## Exercise goal
Could you set down exactly the lines in the records below between the line holding "The width and height of the screenshot is (270, 155)." and the line holding "Task: Click the word", inclusive?

## Data listing
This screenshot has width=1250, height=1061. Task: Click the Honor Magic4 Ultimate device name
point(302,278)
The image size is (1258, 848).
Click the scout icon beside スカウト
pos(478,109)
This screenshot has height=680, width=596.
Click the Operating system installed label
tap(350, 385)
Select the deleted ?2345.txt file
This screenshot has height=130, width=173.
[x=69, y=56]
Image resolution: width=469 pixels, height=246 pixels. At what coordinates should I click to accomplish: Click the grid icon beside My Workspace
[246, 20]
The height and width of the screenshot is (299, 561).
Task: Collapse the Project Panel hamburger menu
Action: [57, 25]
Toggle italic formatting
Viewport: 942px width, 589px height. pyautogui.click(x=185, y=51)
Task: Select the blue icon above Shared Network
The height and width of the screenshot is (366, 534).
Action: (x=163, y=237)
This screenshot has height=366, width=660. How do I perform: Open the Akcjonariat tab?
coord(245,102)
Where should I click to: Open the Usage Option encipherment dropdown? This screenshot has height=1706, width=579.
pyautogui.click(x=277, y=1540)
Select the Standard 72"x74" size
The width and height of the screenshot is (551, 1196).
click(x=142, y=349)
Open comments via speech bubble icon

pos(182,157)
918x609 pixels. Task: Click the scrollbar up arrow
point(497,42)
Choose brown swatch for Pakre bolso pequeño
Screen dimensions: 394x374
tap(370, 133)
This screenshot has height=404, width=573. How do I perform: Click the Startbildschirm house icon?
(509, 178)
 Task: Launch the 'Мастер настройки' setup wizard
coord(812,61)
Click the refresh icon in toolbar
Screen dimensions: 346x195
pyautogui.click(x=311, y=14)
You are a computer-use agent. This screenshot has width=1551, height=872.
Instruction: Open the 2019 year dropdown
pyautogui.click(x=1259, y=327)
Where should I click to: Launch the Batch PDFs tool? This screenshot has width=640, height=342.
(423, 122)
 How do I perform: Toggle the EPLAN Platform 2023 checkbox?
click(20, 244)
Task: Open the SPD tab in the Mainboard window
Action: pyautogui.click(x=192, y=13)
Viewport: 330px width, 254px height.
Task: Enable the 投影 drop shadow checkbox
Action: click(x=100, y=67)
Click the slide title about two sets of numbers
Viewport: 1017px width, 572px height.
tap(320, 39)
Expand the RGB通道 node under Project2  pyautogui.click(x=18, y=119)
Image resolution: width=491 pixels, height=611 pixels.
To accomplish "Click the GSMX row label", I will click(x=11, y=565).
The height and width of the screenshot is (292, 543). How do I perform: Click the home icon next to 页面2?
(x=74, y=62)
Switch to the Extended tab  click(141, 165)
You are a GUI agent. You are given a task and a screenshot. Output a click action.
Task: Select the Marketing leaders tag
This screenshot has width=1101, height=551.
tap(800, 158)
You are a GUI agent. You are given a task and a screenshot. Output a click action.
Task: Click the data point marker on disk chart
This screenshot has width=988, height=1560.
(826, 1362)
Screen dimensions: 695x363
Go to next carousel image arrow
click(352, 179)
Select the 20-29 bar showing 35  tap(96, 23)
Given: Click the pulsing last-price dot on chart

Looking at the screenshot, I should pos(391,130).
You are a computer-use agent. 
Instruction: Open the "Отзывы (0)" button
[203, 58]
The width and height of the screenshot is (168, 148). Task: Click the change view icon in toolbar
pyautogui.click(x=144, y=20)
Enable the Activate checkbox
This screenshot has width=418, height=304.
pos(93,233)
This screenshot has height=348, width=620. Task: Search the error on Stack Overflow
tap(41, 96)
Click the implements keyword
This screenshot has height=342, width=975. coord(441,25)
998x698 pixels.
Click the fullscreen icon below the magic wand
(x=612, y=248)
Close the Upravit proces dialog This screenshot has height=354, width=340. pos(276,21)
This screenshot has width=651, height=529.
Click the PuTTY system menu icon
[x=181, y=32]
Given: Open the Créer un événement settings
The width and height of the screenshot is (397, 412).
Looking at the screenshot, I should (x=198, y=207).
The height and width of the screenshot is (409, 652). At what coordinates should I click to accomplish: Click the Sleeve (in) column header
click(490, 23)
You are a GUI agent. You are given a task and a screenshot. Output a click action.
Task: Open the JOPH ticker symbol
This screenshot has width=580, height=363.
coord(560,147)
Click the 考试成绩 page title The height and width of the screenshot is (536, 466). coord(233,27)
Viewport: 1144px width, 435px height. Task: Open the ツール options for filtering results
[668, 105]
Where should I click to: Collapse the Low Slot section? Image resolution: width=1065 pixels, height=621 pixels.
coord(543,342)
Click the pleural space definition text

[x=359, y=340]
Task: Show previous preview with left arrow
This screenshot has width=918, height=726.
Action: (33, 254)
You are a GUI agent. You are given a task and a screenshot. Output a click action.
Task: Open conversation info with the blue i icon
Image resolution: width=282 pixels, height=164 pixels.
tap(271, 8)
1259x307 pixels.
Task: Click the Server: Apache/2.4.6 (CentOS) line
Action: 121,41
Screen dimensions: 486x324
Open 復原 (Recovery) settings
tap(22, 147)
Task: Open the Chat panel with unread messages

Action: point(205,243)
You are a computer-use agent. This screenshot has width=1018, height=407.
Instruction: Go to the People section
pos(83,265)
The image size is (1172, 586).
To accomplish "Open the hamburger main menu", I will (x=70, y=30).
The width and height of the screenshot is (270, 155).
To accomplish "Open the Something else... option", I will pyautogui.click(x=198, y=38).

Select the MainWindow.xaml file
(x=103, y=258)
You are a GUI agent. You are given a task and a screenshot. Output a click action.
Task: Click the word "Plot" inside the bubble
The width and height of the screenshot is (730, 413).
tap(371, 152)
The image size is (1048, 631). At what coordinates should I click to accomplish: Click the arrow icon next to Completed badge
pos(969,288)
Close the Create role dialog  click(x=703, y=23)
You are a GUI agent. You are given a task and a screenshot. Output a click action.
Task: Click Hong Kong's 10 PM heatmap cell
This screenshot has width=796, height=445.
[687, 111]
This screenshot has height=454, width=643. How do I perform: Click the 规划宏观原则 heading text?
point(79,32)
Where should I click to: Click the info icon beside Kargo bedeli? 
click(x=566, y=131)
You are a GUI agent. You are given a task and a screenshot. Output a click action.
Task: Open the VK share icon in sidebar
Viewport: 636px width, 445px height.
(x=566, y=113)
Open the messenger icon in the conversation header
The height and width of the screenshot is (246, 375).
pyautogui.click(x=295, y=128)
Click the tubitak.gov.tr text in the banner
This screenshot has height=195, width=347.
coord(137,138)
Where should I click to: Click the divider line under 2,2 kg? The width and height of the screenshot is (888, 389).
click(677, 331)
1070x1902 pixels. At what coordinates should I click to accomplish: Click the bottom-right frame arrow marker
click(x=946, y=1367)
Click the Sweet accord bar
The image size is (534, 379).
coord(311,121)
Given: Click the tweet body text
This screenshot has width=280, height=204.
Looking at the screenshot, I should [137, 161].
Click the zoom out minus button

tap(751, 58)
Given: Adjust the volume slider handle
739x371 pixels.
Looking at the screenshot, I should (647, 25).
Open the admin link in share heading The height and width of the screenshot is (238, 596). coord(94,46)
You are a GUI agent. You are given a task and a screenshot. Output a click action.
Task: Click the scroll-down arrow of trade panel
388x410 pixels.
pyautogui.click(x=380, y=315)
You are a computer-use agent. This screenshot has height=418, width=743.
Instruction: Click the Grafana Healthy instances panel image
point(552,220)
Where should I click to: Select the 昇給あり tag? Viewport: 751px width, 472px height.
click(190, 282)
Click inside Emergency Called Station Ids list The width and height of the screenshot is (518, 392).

## Answer for this exercise
The width and height of the screenshot is (270, 155).
To accomplish "Open the Something else... option", I will pyautogui.click(x=198, y=38).

Select the MainWindow.xaml file
(x=103, y=258)
You are a GUI agent. You are given a task and a screenshot. Output a click action.
Task: Click the word "Plot" inside the bubble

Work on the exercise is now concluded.